San Lorenzo was for a long time a destination city for LGBTQ+ people because it offers opportunities for sex work. Casa Diversa was there for several years, and the trans women who lived in the shelter had easy access to health centers, markets, and transportation. But it also became the most violent city for trans people .
“Here (in AJ Saldívar) there’s also a lot of insecurity, we’re not immune to that. The positive thing is that we’re in a quiet neighborhood. It’s a very welcoming community that surprised us a lot. We go to the park, we play, things we never did before. We get invited to birthday parties, the girls now have friends their own age, from their own community, which is very positive,” adds Yren Rotela.


LGBT Diasporas in Paraguay in the 1960s
In 1959, during Alfredo Stroessner's dictatorship, after the assassination of Bernardo Aranda , accusing "the 108" of any act of violence became deeply personal. This event led to the sexual exile of many people. How to live one's sexuality and how to present oneself to others became a burden that weighed heavily on LGBT people.
Erwing Szokol explains: “The people who survived case 108 could no longer live in Paraguay. Due to the immense pressure, many of them had to migrate, primarily to Buenos Aires, Paraguay's largest and closest capital city.” This phenomenon was repeated on several other occasions.
The last case of mass persecution of homosexuals was that of Mario Luis Palmieri in 1982, where it is estimated that up to 600 people were arrested. “This becomes a mechanism for controlling bodies and discourse, both by law enforcement and the social system.
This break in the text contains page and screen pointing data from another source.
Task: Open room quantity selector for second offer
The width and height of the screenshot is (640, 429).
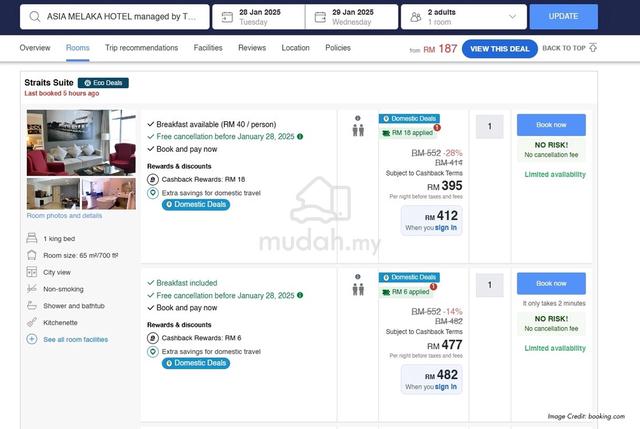Action: 489,285
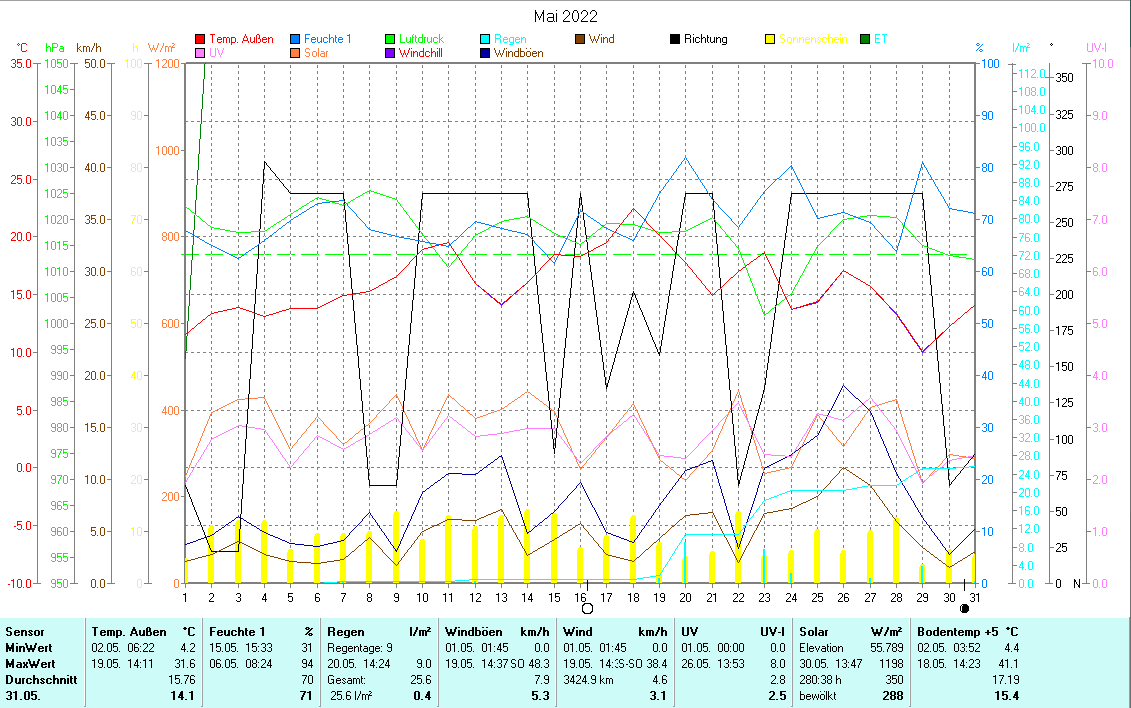Select the green Luftdruck legend square
1131x708 pixels.
pos(390,40)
You are excluded from social environments: schools, clubs, universities, work, and in this way they isolate you until you are completely deactivated as a person,” Erwing explains.
Among the main reasons for exile, Moragas mentions conservative contexts. “ People migrate seeking recognition of their rights or a context where they are not afraid to go out in public or have a partner, or to express their gender identity ,” said the lawyer from the Feminist Legal Clinic.
The fact that Paraguay is a breeding ground for anti-rights rhetoric creates a hostile climate toward LGBT people and reinforces existing stigma. According to Moragas, this discourse hinders societal growth, open debate, and the recognition of LGBT people's contributions to society.
Regarding LGBTI public policies, Paraguay is in the same situation as under the dictatorship: no gender identity law, no equal marriage law, no law against all forms of discrimination. Migration patterns from fifty years ago are being repeated for the same reasons: “to migrate in order to be.”